In general App::JobLog::TimeGrammar will understand most time expressions you are likely to want to use.

METHODS

daytime

Parses a time expression such as "11:00" or "8:15:40 pm". Returns a map from hour, minute, second, and suffix to the appropriate value, where 'x' represents an ambiguous suffix.

parse

This function (it isn't actually a method) is the essential function of this module.

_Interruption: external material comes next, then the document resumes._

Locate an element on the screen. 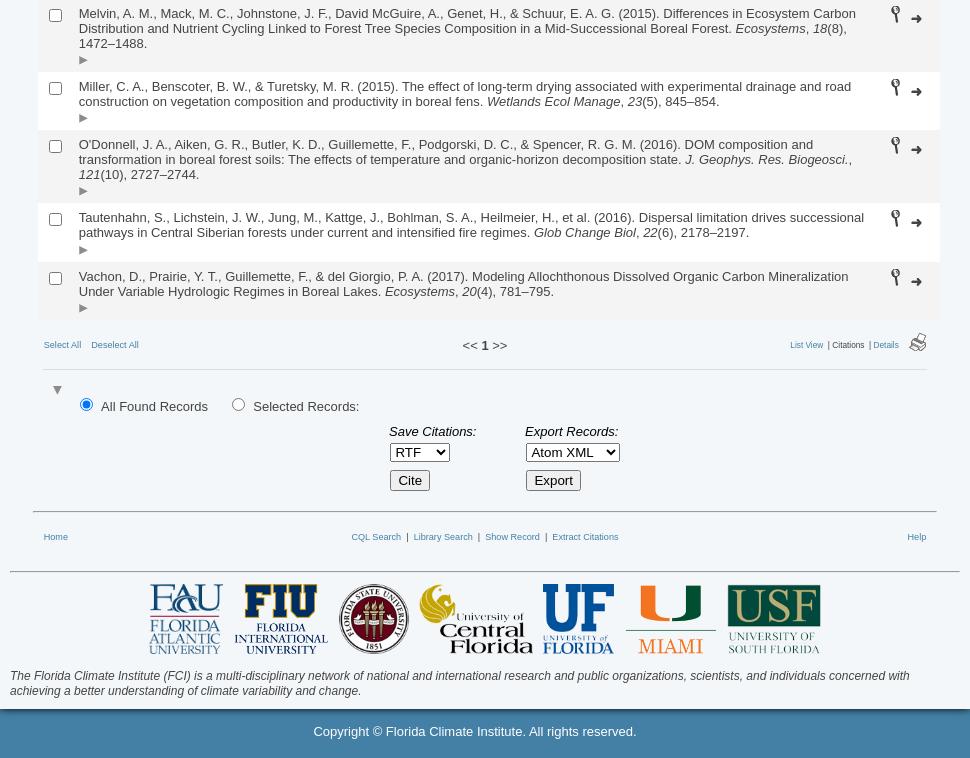  'Vachon, D., Prairie, Y. T., Guillemette, F., & del Giorgio, P. A. (2017). Modeling Allochthonous Dissolved Organic Carbon Mineralization Under Variable Hydrologic Regimes in Boreal Lakes.' is located at coordinates (461, 283).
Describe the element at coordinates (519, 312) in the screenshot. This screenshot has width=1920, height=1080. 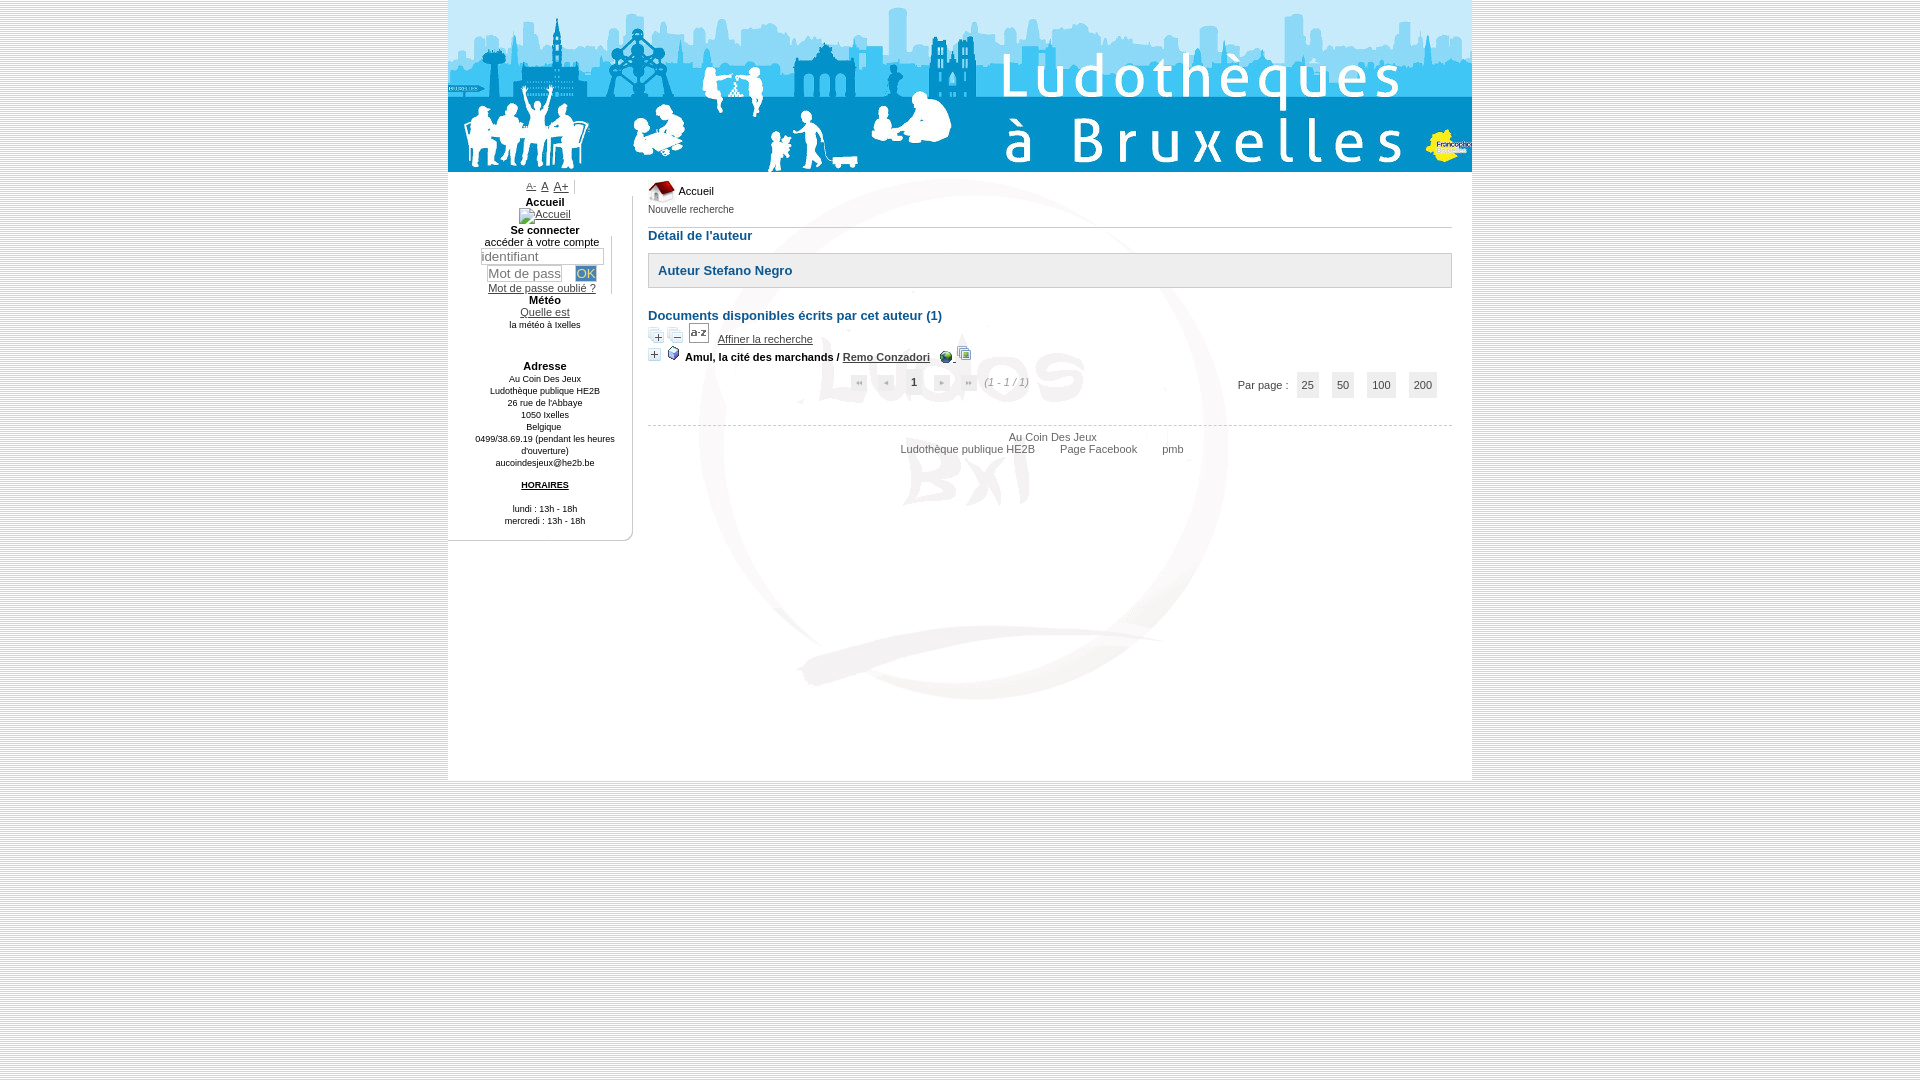
I see `'Quelle est'` at that location.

It takes a time expression and returns a pair of DateTime objects representing the endpoints of the corresponding interval and whether it was given a pair of dates.

If you are parsing an expression defining a point rather than an interval you should be safe ignoring the second endpoing, but you should check the count to make sure the expression didn't provide a second endpoint.

This code croaks when it cannot parse the expression, so exception handling is recommended.

SEE ALSO

App::JobLog::Command::parse

AUTHOR

David F. Houghton <dfhoughton@gmail.com>

COPYRIGHT AND LICENSE

This software is copyright (c) 2011 by David F. Houghton.

This is free software; you can redistribute it and/or modify it under the same terms as the Perl 5 programming language system itself.